Is the major conclusion that a positive trend in SST anomalies exists in all four stations during the 21st century?
And is SST variability within these 4 stations related to the sunspot cycle (11yrs), ENSO (4-6 years), and extreme events? I may have missed the part in your poster about the extreme event related variability.

What is it about ENSO that you think forces the SST variability? How do you think changes in the CLLJ affect SST variability at this latitude?

Thanks!

 

Comment by: Angela Rodríguez 

September 8, 2015 - 8:35pm

Hi Teddy,
Thank you for your comments. These are the first results of our study, so we could see that the trends varies in each period, but the last fourteen years in clearly positive, actually, in the last period we can observe in all stations analyzed that the extreme anomalies of SST were more frecuently and their ranges were majors compared with the rest of period.

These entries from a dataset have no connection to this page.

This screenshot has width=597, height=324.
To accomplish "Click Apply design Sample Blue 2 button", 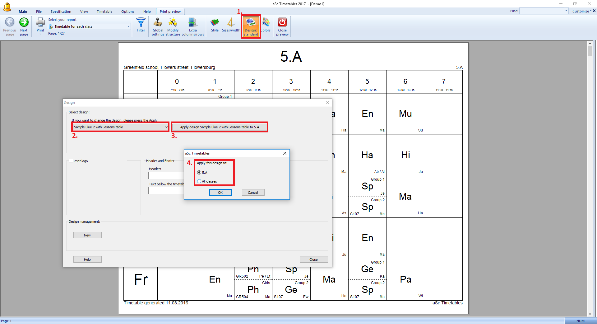I will 220,127.
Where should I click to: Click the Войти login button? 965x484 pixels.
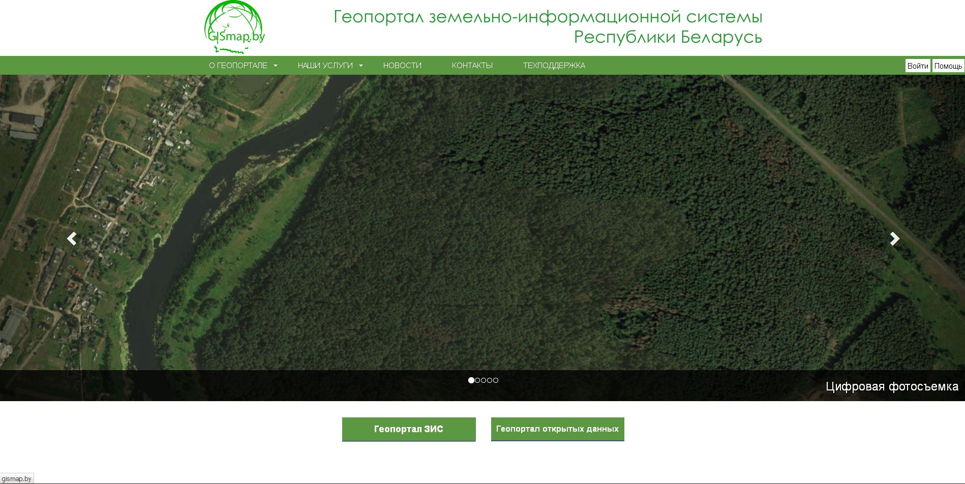pos(917,66)
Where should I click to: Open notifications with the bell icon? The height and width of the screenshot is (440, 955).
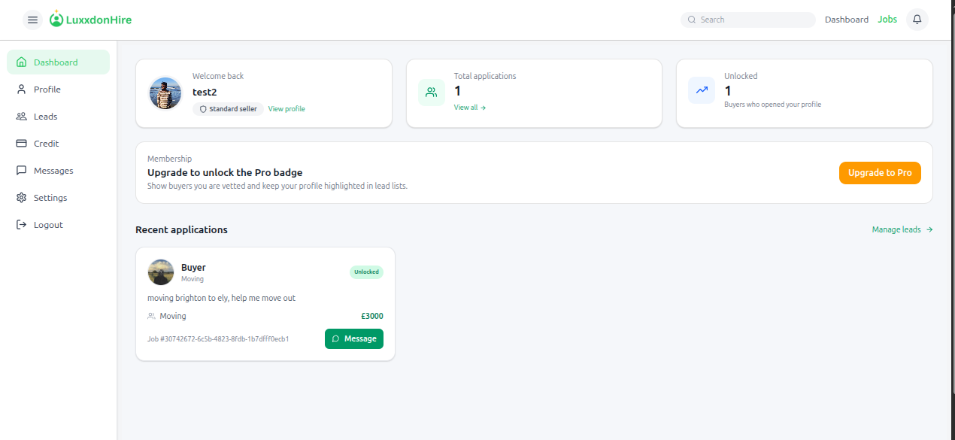coord(917,19)
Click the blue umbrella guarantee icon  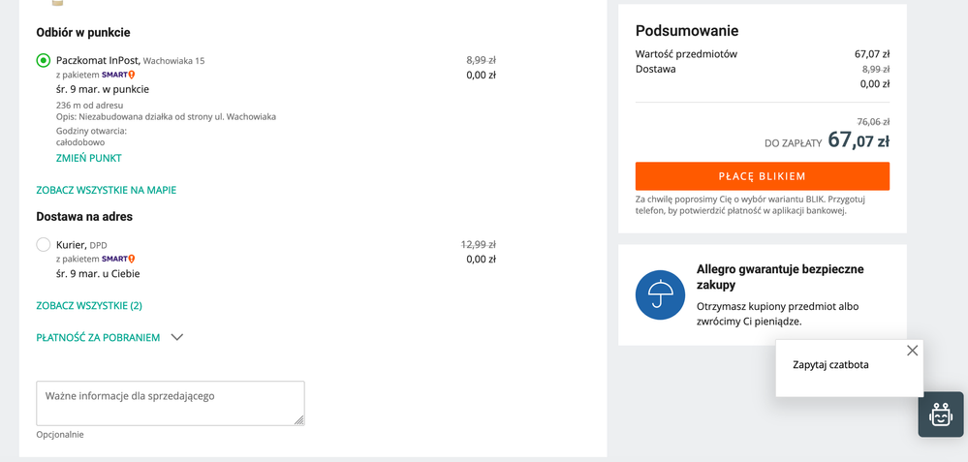[660, 294]
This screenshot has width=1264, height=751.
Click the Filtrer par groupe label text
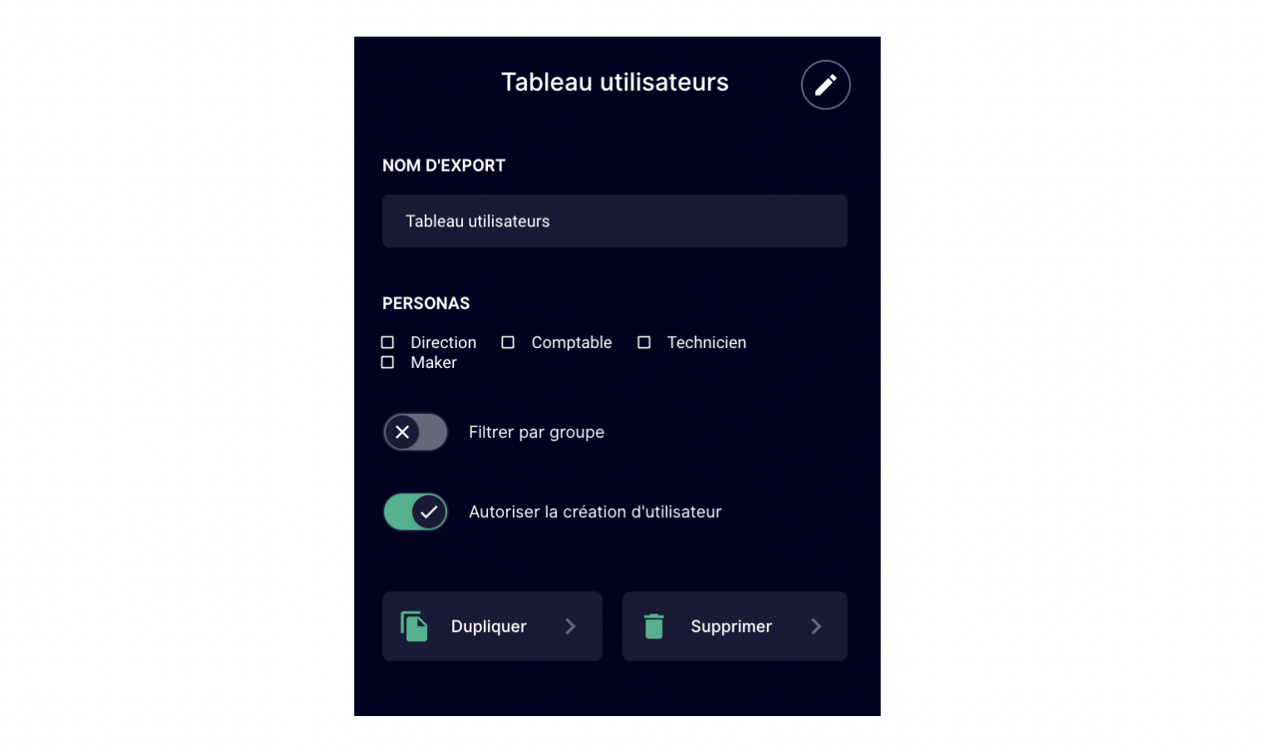coord(536,432)
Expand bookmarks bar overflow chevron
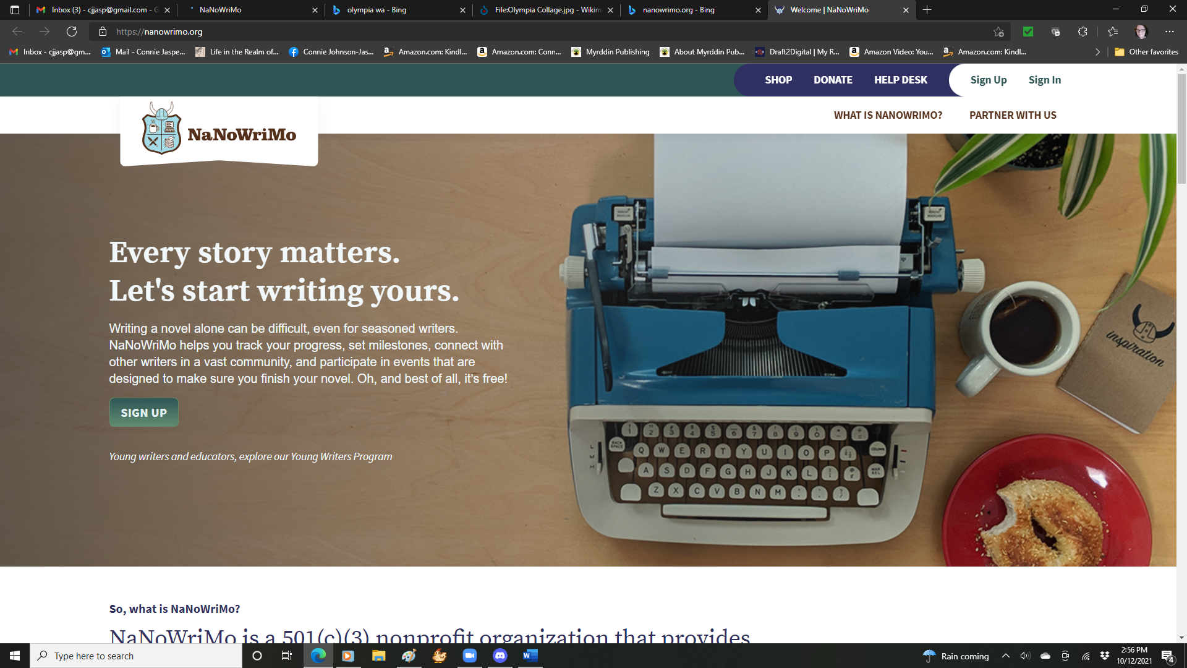This screenshot has width=1187, height=668. (x=1097, y=52)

Related with the 11 years cycle found in all series, we have found that, although the signal has high spectral power, our reciently calculations we have not seen a big correlation between the sunspot cycles and the 11 yr component of SST. The best correlation found until now, has been between ONI and SST anomalies, specially with the 5-4 years component, in Punta Gallinas and Providencia stations.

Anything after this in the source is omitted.